Ma sai che una mia amica mi diceva che pare che in Italia la Chiesa cominci a lavorare positivamente su questo fronte, incoraggiando queste giovani donne a considerare la possibilita' di portare a termine la gravidanza e poi dare il bambino in adozione?
Forse si sbagliava, non so, riporto solo quello che ho sentito dire...

Clara V ha detto...

Marica non volevo mandarti in paranoia, ma nell'adozione proprio per come è fatta ci sarà sempre un'altra persona. Che in quanto sconosciuta è una incognita, per difinizione. Poi magari sapendo che negli USA c'è questa opportunità le ragazze crescono considerandolo normale, un dato di fatto. Se non altro credo anche che se c'è qualche rigurgito di coscienza, questo avvenga sicuramente nei primi tempi, quando per fortuna il bambino è troppo piccolo per avvertire quello che succede. L'importante, oltre al fatto che tu mi dici è una cosa rara, è che magari le stesse agenzie offrano un supporto anche in questo caso.

Marica ha detto...

Manu: :-)

Nikla: ahahaha, chissa' se riusciro' con la "missione Jovanotti" :-)
grazie per il tifo!

sfollicolatamente: bene, sarebbe una bella cosa!!

clara: ...staremo a vedere...

Anonimo ha detto...

Ciao Marica,
scusa la domanda forse troppo "materiale", ma alla birthmother alla fine spettano dei soldi?

Romina

Marica ha detto...

Romina: la tua domanda e' sensata!

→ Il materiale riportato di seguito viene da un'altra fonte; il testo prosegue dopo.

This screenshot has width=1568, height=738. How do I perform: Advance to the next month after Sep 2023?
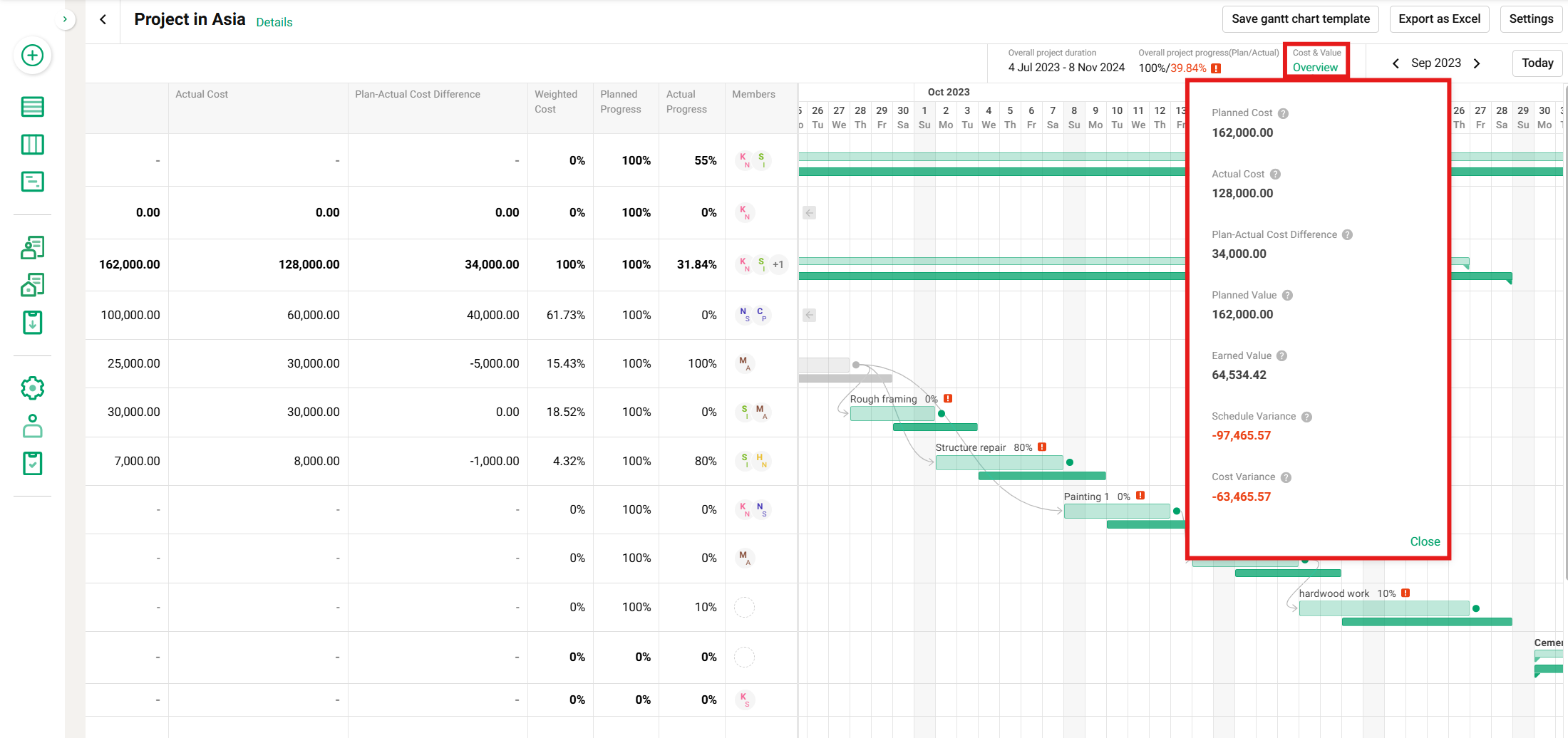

Alla birthmother no, non spettano soldi, e' vietato per legge... pero' bisogna tenere in considerazione che ci saranno delle probabili spese a nostro carico per sue esigenze, nel senso che a volte capita che queste donne vivono "per strada" o sono state cacciate di casa, e bisogna pagar loro un affitto per gli ultimi due mesi di gravidanza, oppure bisogna aiutarle a comprare qualche vestito pre-maman oppure pagare delle medicine... tutte queste spese vanno prima approvate dall'agenzia, e la loro entita' dipende dalla condizione socio/economica della birthmother.
Tra le nostre "scelte" abbiamo scelto anche il tetto massimo per queste spese aggiuntive.

Marica ha detto...

Paola: il tuo prezioso commento era finito nello spam (non so perche') e solo ora l'ho tirato fuori.
Grazie per queste informazioni, non sapevo che in Italia funzionasse in questo modo... quindi anche in italia e' possibile adottare bambini appena nati?